Take the heavy cream, bowl, and whisk from the fridge and whip the cream. The chilled bowl and whisk will aid in speeding up the process of whipping the cream. Since the meringue is so sweet no sugar is needed in the whipped cream. The whipped cream is to add a more creamy flavor, but also to provide a bit for lift for the mousse.

Melt the 70% dark chocolate in the double boiler. Once fully melted take the chocolate off the heat and add in 35 grams of heavy cream.

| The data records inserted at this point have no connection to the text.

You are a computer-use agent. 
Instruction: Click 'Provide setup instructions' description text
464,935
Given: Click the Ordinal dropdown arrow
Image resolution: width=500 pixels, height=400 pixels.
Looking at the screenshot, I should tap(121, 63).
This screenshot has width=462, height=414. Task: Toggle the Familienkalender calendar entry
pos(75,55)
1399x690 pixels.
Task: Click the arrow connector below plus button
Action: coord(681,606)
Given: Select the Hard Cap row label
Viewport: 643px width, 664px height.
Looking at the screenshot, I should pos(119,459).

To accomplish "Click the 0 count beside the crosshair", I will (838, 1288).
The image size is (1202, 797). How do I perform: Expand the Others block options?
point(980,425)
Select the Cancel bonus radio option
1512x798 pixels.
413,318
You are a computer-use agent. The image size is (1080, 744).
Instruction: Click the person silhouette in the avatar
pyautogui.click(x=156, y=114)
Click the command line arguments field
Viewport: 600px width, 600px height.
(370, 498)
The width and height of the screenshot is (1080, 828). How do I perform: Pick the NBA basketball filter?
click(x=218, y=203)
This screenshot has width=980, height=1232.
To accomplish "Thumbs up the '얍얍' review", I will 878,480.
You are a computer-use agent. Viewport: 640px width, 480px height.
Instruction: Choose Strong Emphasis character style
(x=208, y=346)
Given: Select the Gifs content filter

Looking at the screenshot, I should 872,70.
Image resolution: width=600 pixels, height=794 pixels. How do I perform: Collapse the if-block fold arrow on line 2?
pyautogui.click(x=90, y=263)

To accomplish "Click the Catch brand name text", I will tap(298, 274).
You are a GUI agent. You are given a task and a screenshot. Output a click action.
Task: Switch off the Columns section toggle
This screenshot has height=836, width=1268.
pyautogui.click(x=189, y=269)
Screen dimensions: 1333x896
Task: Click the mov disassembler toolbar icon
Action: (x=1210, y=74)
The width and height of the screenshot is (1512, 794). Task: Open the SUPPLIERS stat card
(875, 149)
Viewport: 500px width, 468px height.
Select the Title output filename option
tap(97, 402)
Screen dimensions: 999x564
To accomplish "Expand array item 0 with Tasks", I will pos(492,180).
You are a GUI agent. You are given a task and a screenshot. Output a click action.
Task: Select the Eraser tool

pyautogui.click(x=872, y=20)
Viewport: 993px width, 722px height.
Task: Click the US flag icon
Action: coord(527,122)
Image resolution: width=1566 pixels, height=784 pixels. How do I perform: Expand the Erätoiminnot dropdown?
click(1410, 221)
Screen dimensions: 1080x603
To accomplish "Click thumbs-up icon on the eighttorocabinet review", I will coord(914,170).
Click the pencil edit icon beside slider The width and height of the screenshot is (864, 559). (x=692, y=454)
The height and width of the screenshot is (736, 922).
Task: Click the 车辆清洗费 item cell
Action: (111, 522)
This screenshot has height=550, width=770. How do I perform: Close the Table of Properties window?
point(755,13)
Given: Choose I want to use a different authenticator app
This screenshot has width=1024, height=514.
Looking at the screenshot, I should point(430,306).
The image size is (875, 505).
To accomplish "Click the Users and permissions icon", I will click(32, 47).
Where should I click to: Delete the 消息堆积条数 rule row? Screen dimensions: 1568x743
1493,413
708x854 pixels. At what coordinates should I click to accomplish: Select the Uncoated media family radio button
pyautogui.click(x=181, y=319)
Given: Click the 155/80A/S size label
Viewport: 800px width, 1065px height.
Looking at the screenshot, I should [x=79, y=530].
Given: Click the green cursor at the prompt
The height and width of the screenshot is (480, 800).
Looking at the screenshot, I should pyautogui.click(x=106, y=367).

Stir until it’s completely incorporated and transfer to a bowl.

Take half of the meringue and fold it into the chocolate base; you will lose some volume. Folding is the process of blending a light ingredient into a heavier ingredient by lifting from underneath with a spatula. You want to fold in the meringue first,because the base should still be warm and this will allow the eggs to cook, or coagulate, adding to it’s stability Fold in half of the whipped cream.

Repeat for the 50% white chocolate using the remaining meringue, whipped cream, and 25 grams of heavy cream. Less heavy cream is required, because white chocolate is softer.

Now all that is left to do is place it into a dish, garnish as you see fit, and enjoy.